═══ Extracted text ═══

Carlos Martin is a student at the Columbia University School of Engineering and Applied Science. He intends to pursue a major in applied physics and applied mathematics with a minor in computer science. Carlos is a member of the Egleston Scholars Program, which recognizes exceptional undergraduate students from Columbia Engineering. The program provides students with research opportunities, enhanced advising, and faculty mentorship.
Last summer, Carlos worked at Canada’s National Laboratory for Particle and Nuclear Physics (TRIUMF), home to the world’s largest cyclotron. His work focused on laser ion sources and laser resonance ionization spectroscopy, a method for selectively generating radioactive ion beams used in particle and nuclear physics experiments. This summer he will be working at the Columbia Lightwave Research Laboratory and the Columbia Plasma Physics Laboratory. The Lightwave Research Lab investigates data capacity and routing in optical networks, which use light signals to transmit information. Carlos will be investigating optical computing architectures and developing the lab’s simulator. In the Plasma Physics Lab, which studies plasma instabilities and conducts controlled fusion energy experiments, he will be working on developing a mathematical model and computer simulation of an electron-positron plasma in a dipole field.
Carlos is deeply interested in fundamental physics research, particularly in the fields of cosmology and quantum gravity. He is also interested in exploring artificial general intelligence through reinforcement learning techniques and evolutionary algorithms. He has worked with artificial neural networks, discretization schemes for electromagnetism, Eulerian and Lagrangian methods for fluid dynamics, and rigid body dynamics using numerical integration.

═══ Data listing ═══

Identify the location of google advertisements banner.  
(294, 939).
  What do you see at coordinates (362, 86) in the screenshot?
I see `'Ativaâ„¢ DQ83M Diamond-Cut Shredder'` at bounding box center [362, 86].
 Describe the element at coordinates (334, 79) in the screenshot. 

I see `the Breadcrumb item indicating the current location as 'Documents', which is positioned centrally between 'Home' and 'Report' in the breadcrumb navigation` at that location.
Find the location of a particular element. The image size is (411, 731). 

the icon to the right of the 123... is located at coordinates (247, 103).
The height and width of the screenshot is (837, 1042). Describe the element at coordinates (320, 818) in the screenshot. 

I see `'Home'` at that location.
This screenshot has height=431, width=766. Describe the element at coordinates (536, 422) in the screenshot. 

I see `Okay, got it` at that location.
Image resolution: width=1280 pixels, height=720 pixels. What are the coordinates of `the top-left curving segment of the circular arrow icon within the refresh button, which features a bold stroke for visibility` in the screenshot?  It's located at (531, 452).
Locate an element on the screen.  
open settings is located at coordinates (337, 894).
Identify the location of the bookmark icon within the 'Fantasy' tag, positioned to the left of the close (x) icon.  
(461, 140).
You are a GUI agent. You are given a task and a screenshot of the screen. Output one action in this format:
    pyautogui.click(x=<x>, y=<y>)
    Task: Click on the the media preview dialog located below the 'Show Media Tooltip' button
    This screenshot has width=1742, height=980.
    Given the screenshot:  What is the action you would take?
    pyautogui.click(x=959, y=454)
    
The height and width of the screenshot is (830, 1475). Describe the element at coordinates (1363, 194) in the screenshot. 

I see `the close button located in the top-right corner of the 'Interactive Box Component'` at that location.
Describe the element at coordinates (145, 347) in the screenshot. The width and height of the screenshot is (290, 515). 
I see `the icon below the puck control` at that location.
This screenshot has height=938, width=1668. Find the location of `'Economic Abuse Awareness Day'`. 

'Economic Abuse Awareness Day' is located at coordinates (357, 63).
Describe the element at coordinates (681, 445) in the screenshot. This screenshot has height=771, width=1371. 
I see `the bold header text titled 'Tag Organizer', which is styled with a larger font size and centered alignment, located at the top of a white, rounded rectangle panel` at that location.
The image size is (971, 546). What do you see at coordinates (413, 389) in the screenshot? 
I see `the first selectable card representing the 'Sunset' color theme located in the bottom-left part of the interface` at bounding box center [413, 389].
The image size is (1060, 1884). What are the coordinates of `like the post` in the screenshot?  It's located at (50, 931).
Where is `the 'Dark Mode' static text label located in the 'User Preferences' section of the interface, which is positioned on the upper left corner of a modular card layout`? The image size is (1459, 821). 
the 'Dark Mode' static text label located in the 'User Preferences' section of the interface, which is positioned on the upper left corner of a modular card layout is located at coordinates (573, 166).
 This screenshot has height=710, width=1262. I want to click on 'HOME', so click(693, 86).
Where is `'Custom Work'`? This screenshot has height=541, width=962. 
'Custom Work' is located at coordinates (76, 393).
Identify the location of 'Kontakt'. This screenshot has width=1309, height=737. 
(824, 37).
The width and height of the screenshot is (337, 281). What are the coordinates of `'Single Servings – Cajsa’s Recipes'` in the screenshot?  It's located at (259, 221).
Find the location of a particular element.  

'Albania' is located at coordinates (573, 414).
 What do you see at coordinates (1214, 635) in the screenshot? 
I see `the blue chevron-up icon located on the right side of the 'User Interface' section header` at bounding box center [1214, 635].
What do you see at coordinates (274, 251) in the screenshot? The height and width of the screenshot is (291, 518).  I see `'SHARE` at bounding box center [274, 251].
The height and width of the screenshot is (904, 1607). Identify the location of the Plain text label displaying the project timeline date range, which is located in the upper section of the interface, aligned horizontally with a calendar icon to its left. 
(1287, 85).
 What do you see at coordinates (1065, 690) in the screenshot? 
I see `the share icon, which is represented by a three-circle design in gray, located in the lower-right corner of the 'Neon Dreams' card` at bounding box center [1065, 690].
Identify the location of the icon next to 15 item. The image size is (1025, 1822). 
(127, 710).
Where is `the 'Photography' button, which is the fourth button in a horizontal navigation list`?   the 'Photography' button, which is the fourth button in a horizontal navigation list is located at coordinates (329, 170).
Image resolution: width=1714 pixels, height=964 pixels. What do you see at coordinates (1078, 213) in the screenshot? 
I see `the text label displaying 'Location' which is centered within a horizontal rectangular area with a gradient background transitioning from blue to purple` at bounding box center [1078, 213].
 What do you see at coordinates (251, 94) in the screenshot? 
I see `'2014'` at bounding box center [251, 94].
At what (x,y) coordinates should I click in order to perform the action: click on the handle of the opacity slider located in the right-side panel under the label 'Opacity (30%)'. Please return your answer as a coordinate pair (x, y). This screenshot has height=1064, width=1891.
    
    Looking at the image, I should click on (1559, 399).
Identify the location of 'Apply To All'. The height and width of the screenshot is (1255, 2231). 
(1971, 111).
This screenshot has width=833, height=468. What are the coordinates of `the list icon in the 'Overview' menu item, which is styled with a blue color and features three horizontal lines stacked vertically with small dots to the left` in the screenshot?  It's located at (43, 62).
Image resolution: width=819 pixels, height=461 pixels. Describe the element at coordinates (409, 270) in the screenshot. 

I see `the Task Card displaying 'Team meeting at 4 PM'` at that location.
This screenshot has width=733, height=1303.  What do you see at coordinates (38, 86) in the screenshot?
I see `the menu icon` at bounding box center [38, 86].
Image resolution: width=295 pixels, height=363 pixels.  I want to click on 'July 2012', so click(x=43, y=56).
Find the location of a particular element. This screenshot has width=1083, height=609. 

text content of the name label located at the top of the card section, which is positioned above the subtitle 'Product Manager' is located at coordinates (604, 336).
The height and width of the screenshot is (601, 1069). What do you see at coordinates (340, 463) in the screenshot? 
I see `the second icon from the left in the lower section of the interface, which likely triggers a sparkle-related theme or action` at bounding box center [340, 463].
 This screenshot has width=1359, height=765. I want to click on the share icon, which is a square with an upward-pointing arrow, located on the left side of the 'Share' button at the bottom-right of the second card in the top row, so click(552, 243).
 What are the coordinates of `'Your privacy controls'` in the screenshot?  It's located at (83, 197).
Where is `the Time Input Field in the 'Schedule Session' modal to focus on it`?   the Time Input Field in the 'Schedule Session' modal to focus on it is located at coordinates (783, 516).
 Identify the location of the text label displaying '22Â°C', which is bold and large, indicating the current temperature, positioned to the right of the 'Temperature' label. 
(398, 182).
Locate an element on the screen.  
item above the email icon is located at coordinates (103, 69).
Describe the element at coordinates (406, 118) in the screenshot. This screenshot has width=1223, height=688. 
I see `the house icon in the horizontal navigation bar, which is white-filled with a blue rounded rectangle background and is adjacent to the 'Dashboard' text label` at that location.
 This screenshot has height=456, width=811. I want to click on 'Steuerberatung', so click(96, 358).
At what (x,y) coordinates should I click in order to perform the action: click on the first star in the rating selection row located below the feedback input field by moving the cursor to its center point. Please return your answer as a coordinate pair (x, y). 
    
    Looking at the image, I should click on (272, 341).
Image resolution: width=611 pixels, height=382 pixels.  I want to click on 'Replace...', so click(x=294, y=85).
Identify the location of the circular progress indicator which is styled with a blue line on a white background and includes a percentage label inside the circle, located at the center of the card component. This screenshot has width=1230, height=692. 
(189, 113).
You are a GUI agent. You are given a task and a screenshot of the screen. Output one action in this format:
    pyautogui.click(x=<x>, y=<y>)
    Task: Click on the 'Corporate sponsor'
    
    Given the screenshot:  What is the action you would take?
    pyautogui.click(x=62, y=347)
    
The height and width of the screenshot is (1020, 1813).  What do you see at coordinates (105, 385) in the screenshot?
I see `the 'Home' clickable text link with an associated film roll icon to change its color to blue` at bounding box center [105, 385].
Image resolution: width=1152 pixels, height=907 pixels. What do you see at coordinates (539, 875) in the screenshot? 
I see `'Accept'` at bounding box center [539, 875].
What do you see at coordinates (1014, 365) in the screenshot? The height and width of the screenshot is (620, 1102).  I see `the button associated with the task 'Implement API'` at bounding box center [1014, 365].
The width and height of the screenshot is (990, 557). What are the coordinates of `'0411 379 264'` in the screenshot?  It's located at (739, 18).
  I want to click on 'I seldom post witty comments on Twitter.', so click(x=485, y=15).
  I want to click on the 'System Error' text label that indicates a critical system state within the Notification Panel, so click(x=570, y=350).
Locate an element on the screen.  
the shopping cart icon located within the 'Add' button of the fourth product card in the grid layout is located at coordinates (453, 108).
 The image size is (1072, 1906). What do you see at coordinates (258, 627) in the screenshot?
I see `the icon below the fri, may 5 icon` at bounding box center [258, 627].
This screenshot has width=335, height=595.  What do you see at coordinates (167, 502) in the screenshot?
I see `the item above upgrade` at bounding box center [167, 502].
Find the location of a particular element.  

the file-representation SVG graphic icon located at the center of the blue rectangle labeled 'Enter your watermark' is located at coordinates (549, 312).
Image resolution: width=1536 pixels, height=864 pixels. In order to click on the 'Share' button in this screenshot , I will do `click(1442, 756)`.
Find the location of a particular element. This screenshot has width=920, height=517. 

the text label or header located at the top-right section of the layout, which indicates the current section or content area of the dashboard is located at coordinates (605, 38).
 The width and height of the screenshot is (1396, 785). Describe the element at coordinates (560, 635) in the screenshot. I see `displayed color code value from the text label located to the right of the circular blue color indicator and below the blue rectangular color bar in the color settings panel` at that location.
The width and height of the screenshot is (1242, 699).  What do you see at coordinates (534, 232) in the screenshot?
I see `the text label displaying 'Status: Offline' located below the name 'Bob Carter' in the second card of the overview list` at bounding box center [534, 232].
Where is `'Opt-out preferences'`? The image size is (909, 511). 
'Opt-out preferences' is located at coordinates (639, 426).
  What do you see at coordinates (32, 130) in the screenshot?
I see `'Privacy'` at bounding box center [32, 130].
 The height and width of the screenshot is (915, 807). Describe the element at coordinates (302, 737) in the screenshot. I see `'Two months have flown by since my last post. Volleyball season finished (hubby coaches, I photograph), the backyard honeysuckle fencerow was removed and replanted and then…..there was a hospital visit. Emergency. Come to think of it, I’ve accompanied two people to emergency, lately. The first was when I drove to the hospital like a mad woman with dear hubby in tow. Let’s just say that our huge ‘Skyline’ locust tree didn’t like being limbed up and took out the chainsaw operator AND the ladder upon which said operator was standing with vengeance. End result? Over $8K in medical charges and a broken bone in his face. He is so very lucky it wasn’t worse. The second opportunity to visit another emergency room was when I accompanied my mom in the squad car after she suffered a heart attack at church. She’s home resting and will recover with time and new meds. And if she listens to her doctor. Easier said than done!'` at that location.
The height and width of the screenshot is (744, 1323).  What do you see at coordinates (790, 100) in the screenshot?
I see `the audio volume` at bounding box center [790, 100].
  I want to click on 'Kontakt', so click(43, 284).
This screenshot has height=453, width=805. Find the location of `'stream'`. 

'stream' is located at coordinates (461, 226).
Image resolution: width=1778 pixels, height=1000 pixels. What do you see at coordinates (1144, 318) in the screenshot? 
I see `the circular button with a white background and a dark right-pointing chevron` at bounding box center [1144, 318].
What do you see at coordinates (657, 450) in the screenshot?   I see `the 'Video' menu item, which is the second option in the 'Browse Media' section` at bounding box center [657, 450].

═══

Activity:
Continue the profile of Carlos Martin, the Columbia engineering student, from where it stops.

Exercise output:
He looks forward to participating in the Wolfram Science Summer School and applying Wolfram technology to his fields of interest.
Project: Functionals of Cellular Automaton Rules
We model the collection of possible neighborhood configurations in an elementary cellular automaton as a discrete manifold over which the transition function or rule takes on Boolean values. We find the Dirichlet energy of different rules through the Boolean differential calculus by summing over all possible neighborhood configurations. We also perform spectral analysis of different elementary cellular automaton rules using the Walsh\[Dash]Hadamard transform. The same analysis can be applied to transition functions that act on an entire causal network of cells, with cells in the first layer as the input and cells in the last layer as the output.